The matter was slightly more complicated because his mother is also a very good friend of mine, and a co-worker. Now that he has ended our friendship, I'm obviously going through a tough time and she's been witness to all of this. I have not uttered one bad word about him since this has ended because honestly, I don't have one to say. And according to her, he has not a bad word to say about me. But I can't help thinking that if he really didn't think anything bad, he would have had no reason to end our friendship.

I think my real question is, how do I not lose my friendship with his mother, especially if I get to the stage where I am angry that he has made this choice (instead of talking to me about how he felt about things? And, how do I stop caring about him? I'm stuck with the fact that she is his mother and I will still be forced to see him for the next few years (since we're both still in college at the same school). Any suggestions on how I deal with this?

iVillage Member
Registered: 02-03-2004
In reply to: rissa50
Sun, 07-25-2004 - 1:45am
My guess is that it's no longer convenient for him to see you, however sad that may be! If you try to keep in contact with him (calling/emailing...) you will push him away.

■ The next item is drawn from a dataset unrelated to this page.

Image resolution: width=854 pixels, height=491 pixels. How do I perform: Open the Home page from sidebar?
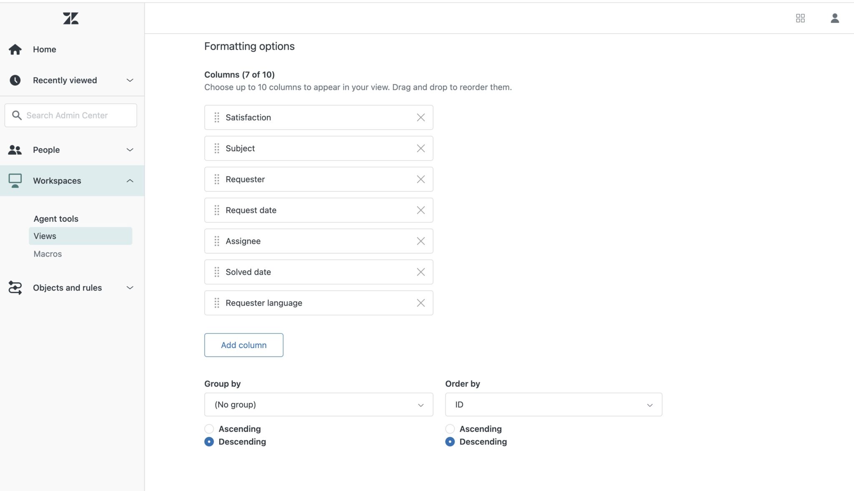pos(44,49)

Leave him alone for a bit and if he truly considers you a friend he will not let your friendship die!

Good luck, though it's hard to have friends of the opposite sex especially while in a relationship I think it's good thing for strong people.

Brent

iVillage Member
Registered: 07-24-2004
In reply to: rissa50
Thu, 07-29-2004 - 12:24am
Thanks for your comments, they were helpful.

Anyone else want to chime in???? I'd love to hear what anyone else thinks.